• Text to read:
When you drive through Mattawa from either direction you see three distinct white crosses on the Laurentian hills overlooking the Ottawa River.

The presence of these crosses has made the “Big Joe Mufferaw” town “where the rivers meet” known throughout northeastern Ontario for the folklore as to why these crucifixes are really there. It is a mixture of deity and determination but still a hallmark for the community.

Author Louis Hémon wrote the French Canadian novel, Maria Chapdelaine. It became a classic few Quebec books have become — spawning 150 different editions, having been translated into more than 20 languages, and inspiring three film adaptations and a play.

Mattawa artist and raconteur Clermont Duval illustrated the modern version of the story, with more than 300 pen and ink sketches. These had a huge influence to the storyboard of the 1983 movie version of the novel. Clermont’s work is internationally recognized, with galleries in the U.S., France and Germany showing many of his limited editions. The settings for many of Clermont’s landscapes are within the Ottawa and Mattawa River valleys, never far away from town and his camp on Lake Talon.

One of his works is the three crosses and he knows the heritage. Clermont explained four versions of the how and why of the crosses’ evolution.

One version is based on historic record, which infers they were first put on Explorer's Point, in the spring of 1686, by Captain Pierre de Troyes during his expedition up the Ottawa River. He was directed to seize the settlements occupied by or built by the English on James Bay. The new governor (Denonville) organized an expedition, which is assembled during the winter of 1685-1686 and financed by the Compagnie du Nord.

• Information provided:
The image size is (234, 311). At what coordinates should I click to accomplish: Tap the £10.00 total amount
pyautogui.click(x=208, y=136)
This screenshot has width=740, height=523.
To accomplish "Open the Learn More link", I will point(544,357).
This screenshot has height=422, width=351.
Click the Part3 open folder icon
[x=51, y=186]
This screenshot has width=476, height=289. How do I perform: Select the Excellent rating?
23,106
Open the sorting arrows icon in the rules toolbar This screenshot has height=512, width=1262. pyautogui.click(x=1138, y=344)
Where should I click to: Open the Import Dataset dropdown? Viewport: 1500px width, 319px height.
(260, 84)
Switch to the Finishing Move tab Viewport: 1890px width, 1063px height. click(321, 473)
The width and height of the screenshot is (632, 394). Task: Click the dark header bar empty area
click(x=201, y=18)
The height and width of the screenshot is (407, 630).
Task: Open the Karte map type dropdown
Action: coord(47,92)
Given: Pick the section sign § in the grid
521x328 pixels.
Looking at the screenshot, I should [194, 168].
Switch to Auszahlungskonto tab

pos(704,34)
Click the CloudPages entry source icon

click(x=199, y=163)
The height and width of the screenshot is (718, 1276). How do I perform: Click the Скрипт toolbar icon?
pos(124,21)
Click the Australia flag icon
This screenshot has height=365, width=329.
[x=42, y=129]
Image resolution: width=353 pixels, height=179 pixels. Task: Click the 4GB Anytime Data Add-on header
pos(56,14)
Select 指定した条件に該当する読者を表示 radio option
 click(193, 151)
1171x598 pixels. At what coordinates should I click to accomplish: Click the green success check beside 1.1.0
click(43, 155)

• What is required: Decide whether each statement agrees with the passage about the Mattawa crosses, answering yes or no and quoting the words that settle it. 1. Clermont Duval illustrated the modern version of Maria Chapdelaine with more than 300 pen and ink sketches. 2. Maria Chapdelaine inspired two film adaptations. 3. Clermont Duval explained three versions of how the crosses came to be. Rely only on the passage about the Mattawa crosses.

• Answer to the task:
1. Yes: "illustrated the modern version of the story, with more than 300 pen and ink sketches"
2. No: "inspiring three film adaptations and a play"
3. No: "Clermont explained four versions of the how and why of the crosses’ evolution"